Prezydent Duda: wesprę w kampanii tych, którzy będą realizowali to, co dla mnie ważne
"Zależy mi na tym, by polskie sprawy były dobrze prowadzone. Wesprę tych, którzy będą realizowali to, co dla mnie ważne" - powiedział w tygodniku "Sieci" prezydent Andrzej Duda, pytany, czy wesprze Zjednoczoną Prawicę w kampanii wyborczej.
Prezydent pytany w wywiadzie, czy wesprze Zjednoczoną Prawicę w kampanii, odparł, że wesprze tych, którzy będą realizowali to, co dla niego jest ważne.
"Chyba dla nikogo nie jest tajemnicą, jakiego państwa polskiego chcę, jak chciałbym, by nasz kraj był traktowany z zewnątrz i w jakim kierunku powinien zmierzać. Mam nadzieję, że jest to spójna wizja i chciałbym, by dalej była realizowana" - podkreślił Andrzej Duda.
"W obecnej sytuacji liczy się sprawne państwo"
Jak powiedział, "atakowanie rządzących jest zbójeckim prawem opozycji". "Czy to robi uczciwie, czy w trudnych czasach powinna z tego prawa korzystać - to jest inna sprawa" - dodał. Zaznaczył też, że w obecnej sytuacji liczy się sprawne państwo. "Osobiście wolę silną władzę centralną, ale ze sprawnym samorządem.

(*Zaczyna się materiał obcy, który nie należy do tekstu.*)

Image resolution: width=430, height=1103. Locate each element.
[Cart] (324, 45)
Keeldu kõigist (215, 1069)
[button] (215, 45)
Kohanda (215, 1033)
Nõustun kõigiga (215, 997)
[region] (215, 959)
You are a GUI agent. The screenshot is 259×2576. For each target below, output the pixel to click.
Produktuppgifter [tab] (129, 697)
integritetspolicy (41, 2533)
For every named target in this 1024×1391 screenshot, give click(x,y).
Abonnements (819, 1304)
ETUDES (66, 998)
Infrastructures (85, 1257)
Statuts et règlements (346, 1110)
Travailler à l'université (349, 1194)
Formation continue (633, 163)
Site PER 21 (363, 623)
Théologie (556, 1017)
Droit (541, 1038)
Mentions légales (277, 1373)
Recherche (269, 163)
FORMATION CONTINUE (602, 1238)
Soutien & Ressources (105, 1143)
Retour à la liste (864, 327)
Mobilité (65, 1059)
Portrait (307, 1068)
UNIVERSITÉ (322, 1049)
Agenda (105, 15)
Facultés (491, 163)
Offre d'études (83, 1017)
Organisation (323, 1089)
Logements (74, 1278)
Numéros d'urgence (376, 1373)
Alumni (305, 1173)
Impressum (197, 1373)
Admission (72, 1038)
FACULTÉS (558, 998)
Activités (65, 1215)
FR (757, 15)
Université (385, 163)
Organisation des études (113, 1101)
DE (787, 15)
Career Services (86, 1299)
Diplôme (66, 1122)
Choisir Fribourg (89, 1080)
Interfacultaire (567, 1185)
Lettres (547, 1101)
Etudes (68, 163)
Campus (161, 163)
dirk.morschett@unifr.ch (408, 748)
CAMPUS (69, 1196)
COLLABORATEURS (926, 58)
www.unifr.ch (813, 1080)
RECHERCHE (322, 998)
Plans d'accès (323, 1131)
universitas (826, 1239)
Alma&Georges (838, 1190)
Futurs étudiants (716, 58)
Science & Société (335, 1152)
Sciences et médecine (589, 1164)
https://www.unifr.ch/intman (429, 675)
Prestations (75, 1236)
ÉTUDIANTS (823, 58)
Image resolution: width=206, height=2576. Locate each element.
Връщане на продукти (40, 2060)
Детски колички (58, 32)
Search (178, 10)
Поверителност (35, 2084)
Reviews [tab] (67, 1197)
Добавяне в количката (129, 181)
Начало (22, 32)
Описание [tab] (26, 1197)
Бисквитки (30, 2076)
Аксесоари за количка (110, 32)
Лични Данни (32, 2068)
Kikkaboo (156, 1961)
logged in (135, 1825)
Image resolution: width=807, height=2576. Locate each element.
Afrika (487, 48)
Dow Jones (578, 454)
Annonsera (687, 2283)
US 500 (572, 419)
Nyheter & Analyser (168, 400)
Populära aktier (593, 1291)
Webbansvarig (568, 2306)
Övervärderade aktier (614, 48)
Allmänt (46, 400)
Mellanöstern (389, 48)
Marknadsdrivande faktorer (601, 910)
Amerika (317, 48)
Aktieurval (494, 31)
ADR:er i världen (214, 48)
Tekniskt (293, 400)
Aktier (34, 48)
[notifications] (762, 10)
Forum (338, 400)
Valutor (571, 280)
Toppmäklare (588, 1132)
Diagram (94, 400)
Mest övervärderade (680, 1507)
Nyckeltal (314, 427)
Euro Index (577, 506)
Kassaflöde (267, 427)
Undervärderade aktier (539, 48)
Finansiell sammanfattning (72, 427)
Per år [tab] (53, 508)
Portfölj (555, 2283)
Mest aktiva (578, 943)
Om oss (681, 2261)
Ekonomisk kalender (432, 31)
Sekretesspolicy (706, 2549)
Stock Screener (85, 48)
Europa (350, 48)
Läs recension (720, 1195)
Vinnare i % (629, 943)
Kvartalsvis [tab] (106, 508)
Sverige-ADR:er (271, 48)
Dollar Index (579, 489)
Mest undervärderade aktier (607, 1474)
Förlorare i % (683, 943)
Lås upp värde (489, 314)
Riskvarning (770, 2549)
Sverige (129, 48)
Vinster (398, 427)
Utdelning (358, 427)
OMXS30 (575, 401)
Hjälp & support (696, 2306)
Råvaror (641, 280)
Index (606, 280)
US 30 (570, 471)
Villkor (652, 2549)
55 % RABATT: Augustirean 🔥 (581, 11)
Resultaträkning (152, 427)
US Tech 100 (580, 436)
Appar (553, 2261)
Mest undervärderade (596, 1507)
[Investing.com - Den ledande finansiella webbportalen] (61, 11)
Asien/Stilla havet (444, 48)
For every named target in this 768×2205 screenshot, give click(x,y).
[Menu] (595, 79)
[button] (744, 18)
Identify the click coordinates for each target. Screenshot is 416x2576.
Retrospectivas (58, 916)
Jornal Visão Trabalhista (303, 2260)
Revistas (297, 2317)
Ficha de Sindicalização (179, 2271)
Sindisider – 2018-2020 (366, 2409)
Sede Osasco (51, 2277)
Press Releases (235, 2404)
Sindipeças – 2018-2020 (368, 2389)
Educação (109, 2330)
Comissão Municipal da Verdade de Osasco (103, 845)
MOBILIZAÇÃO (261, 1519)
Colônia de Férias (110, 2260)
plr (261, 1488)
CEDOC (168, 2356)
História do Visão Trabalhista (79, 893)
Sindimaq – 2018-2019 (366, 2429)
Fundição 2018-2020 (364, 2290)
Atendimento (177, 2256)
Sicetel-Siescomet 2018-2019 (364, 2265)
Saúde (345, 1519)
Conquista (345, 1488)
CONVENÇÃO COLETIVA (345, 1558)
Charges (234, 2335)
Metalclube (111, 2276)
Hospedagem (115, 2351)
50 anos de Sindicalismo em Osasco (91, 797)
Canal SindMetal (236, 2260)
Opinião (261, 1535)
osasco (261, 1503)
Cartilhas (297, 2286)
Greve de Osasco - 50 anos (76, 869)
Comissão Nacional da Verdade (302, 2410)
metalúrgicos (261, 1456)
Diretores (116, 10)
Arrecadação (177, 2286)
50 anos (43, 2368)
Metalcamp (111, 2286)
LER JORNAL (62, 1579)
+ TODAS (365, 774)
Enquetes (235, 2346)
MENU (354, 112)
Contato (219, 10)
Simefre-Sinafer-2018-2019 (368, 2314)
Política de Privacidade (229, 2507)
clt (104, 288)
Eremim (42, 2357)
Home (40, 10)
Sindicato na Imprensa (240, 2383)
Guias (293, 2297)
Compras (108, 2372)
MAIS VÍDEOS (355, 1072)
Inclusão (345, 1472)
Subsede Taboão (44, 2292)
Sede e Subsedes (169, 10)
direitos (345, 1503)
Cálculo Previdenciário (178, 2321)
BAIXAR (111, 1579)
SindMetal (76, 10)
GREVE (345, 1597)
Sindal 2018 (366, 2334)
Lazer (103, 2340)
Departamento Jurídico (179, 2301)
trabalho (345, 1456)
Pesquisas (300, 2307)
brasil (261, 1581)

Nie może być jednak tak, że samorządowcy uznają, że mogą zastępować władze państwowe i ingerują w ważne kwestie ogólnopaństwowe. Mają się zajmować sprawami lokalnymi. Ale najważniejsze jest rozumienie interesu Polski jako całości" - wskazał prezydent.
Na pytanie, czy decyzja o stawianiu zapory na granicy z obwodem kaliningradzkim jest słuszna, prezydent odparł: "Dzisiaj obwód kaliningradzki jest dla nas potencjalnym zagrożeniem. Jak więc można mieć wątpliwości, czy trzeba umacniać tę granicę?".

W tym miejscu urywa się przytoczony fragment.